A post on 1) why I ate fried chicken and 2) why intuitive eating is the best approach to nutrition.
I once got “caught” eating fried chicken (in my defense, it wasn’t KFC. It was gourmet fried chicken, okay?) and someone who follows me on Instagram kind of dropped their fork in shock. If you aren’t familiar with my Instagram feed or the recipe section of my blog, all my food related posts are vegan/vegetarian meals. Therefore, it’s easy to understand how this can give the impression that I am vegan and that me eating fried chicken is a bit of a hypocrisy. Hence, I thought I’d take the time to write about my eating philosophy and why intuitive eating is more important than following diet rules.
Intuitive eating above diet rules
On a day to day basis, I eat plant-based meals. I can spend weeks without touching animal products and feel fantastic on this diet. But every once in a while, I crave fish and eggs. Over the past few years, I’ve become more in tune with my body and I now have an easier time differentiating between emotional and physical craving for foods. When it comes to meat, I’ve come to realize my cravings are usually physical (also, I’m pretty confident that emotionally binge eating on smoked salmon is not a thing). Perhaps I’m low on omega-3 and that’s why I tend to want fish? Regardless, my body feels so much more balanced and strong when I have that occasional piece of meat.
For a long time, I’ve struggle with the idea of eating meat because of the overwhelming data that supports a 100% vegetarian/vegan lifestyle. Reading “How not to die” by Dr. Michael Greger, which is at the same time traumatizing and enlightening, convinced me to avoid animal products “for good”. However, that phase lasted only a few months. I eventually grew tired and had to reintroduce meat into my diet. After examining my situation, I concluded that above adhering to a strict diet, labels and scientific data, I believe it’s of utmost importance to know what your body needs and what makes it feels its best. (A little nuance: I do say what you’re body NEEDS, not WANTS. Because your body may want 10 pounds of chocolate, but let’s face it, eating that is not in your best intention.)

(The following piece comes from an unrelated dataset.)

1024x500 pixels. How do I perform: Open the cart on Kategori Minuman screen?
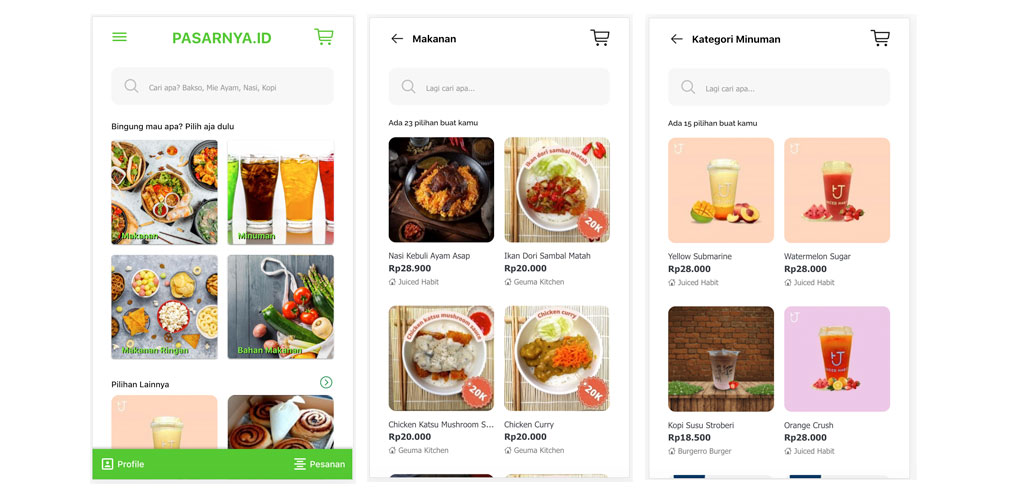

Use the scientific evidence to positively influence your choices but do not let it be the sole deciding factor.
The 80/20 diet philosophy
As for justifying the fried chicken (which was organic and free range by the way. I made an effort, m’kay?), I am a firm believer in balance in all areas of my life, and this includes nutrition. Consequently, I take the 80% healthy / 20% indulge route when it comes to food. And when I do indulge, I try not to over do it either because my body will be hating on me for days (again, listen to your body!). Which means I’ll only be eating one fried chicken leg, and not the whole chicken, once in a blue moon and not feel bad about it.
I talked about veganism in this post but it also applies to paleolithic, macrobiotic and all the other health-promoting diets out there. The message I’m conveying is that I don’t believe in following a strict diet of exclusion of any kind or labels because it implies that you must follow these “rules” above listening to what your body really wants. Use these diets as guidelines and don’t be afraid to adjust if needed. Only you know what is best for your body.
If you’ve transitioned from veganism to eating meat again, I would love to know your reasons behind your decision and if you felt a difference in the way you feel.